Before its doors opened for the 2012-2013 school year, the 600-student Delhi Charter School in the north Louisiana town of Delhi faced a threatened lawsuit from the American Civil Liberties Union (ACLU). The school's handbook stated that pregnant students (and students even suspected of being pregnant) would be subject to a pregnancy test from a school-selected physician.
Pregnant students and students who refused to be tested would be home-schooled or counseled for other "education opportunities."
The ACLU of Louisiana sent a letter to administrators at the school demanding they rescind the policy, writing that it violates Title IX of the Education Amendments of 1972, a federal law prohibiting sex discrimination in schools and programs receiving federal funds. (As a Louisiana charter school, Delhi also would receive taxpayer dollars under Gov.
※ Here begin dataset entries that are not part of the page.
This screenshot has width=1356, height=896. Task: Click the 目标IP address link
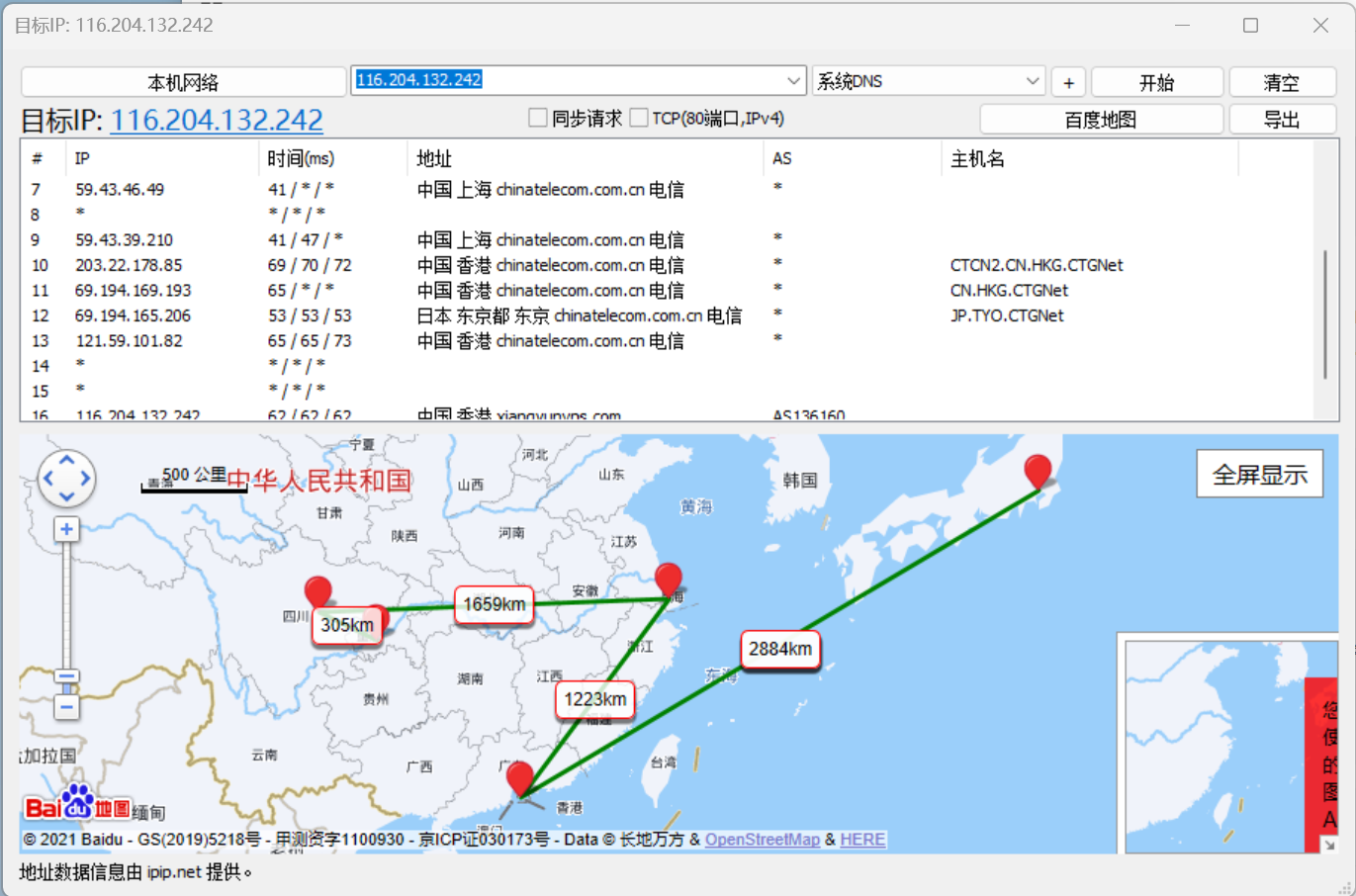[x=218, y=119]
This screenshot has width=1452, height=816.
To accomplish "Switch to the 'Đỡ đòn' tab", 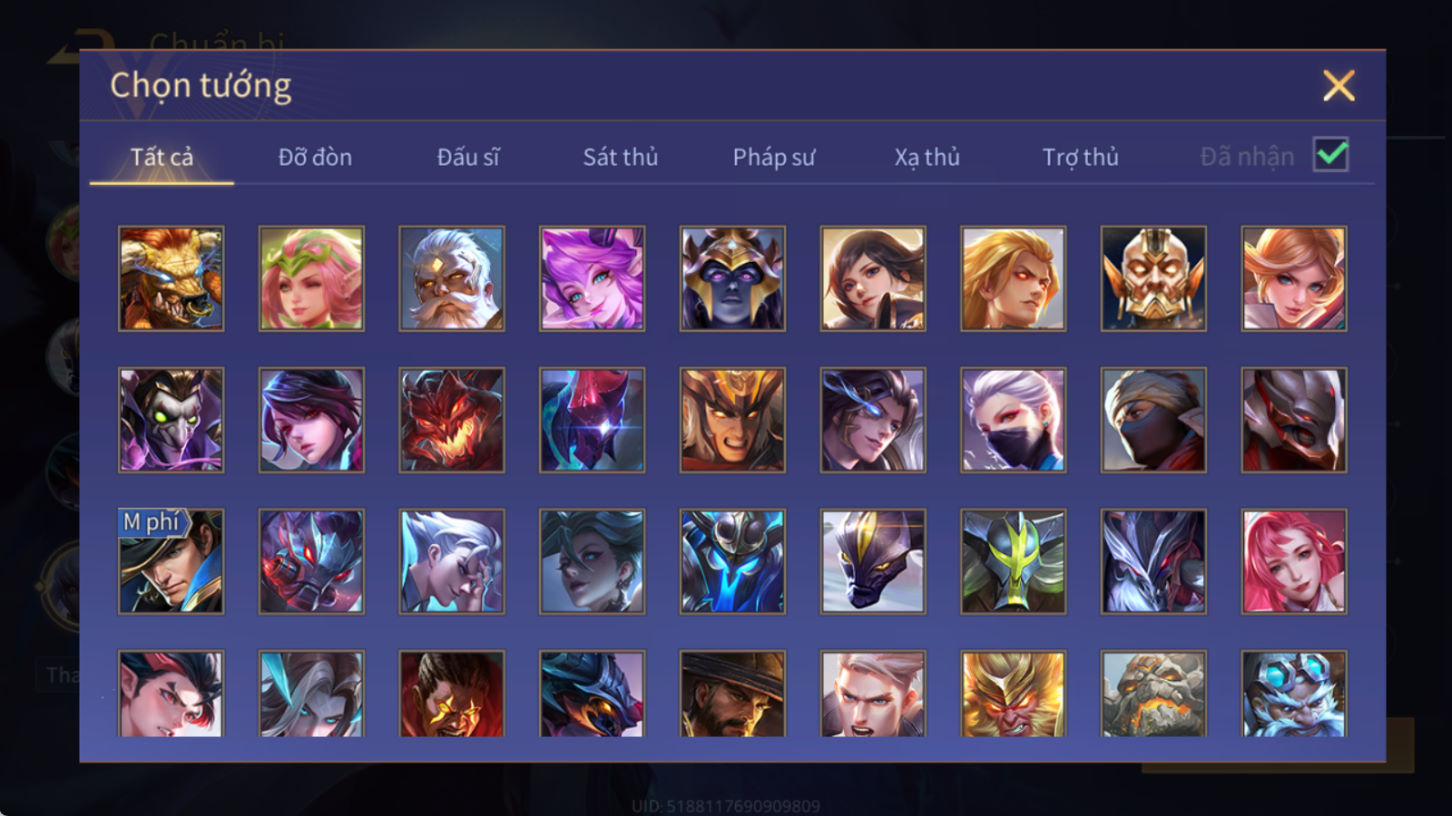I will 315,157.
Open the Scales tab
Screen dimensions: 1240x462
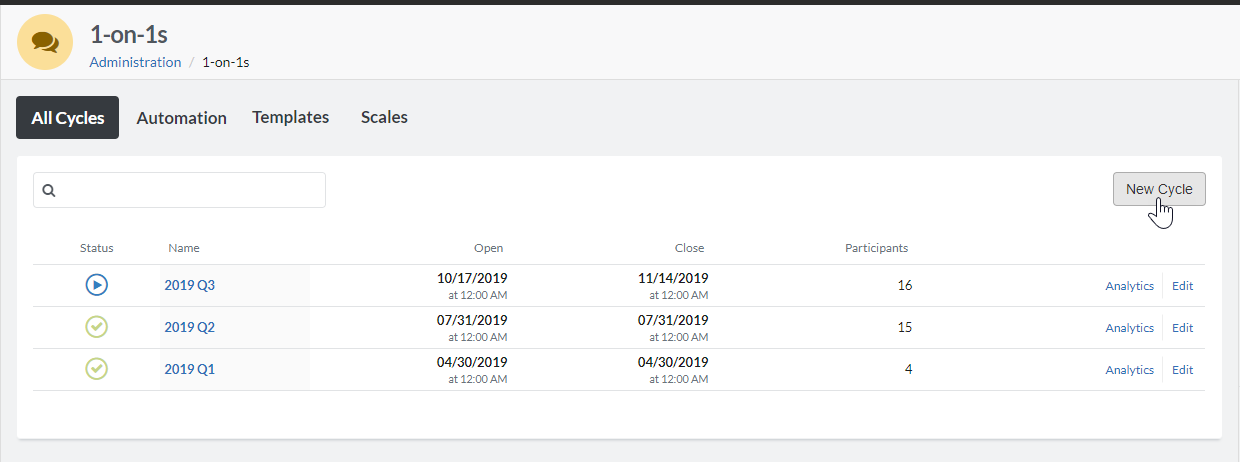384,117
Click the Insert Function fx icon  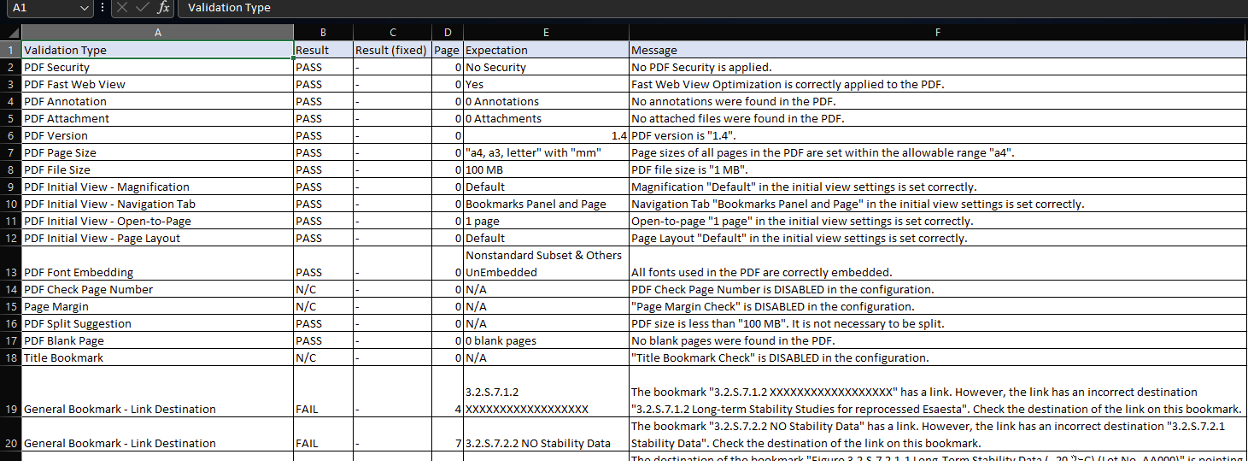point(164,7)
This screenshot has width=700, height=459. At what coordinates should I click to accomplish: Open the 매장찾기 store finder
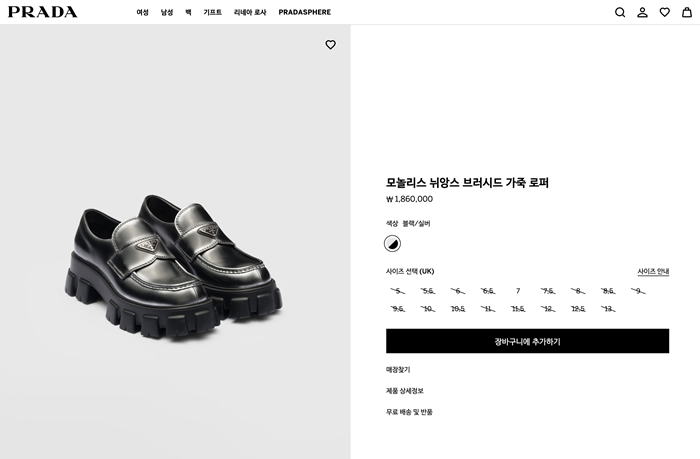click(398, 370)
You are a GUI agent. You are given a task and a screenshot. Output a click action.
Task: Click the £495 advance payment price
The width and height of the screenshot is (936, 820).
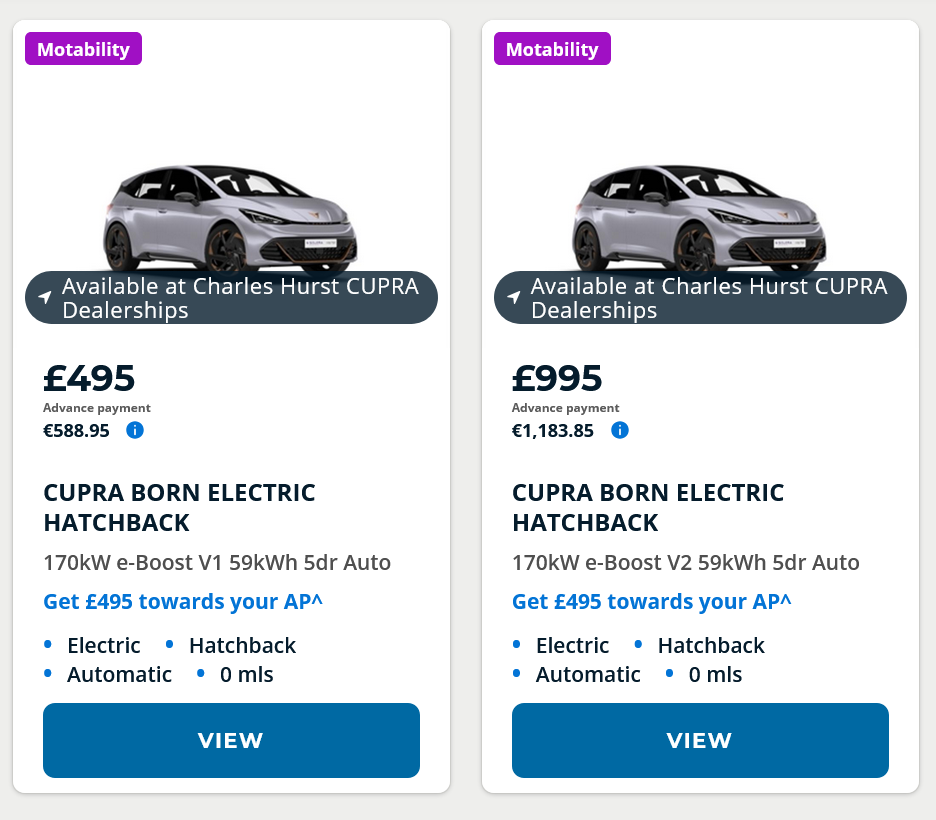tap(89, 378)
Bobby Jindal's new voucher system.) According to statistics provided by the ACLU, 70 percent of teen girls who give birth end up dropping out of school, mostly because of discrimination-based school policies.
Louisiana Department of Education policy director Michael Higgins also wrote a letter demanding the school rescind the policy by Aug. 16, adding, "Under no circumstances shall the school require any student to take a pregnancy test."
On Aug. 8, Delhi Charter School agreed, striking the requirement.
It was the latest bit of bad publicity for Jindal's much-touted voucher program, which has come under fire in recent weeks on a variety of fronts, from some schools' possible use of creationist-inspired science textbooks to vouchers awarded to schools without the current infrastructure for an influx of students.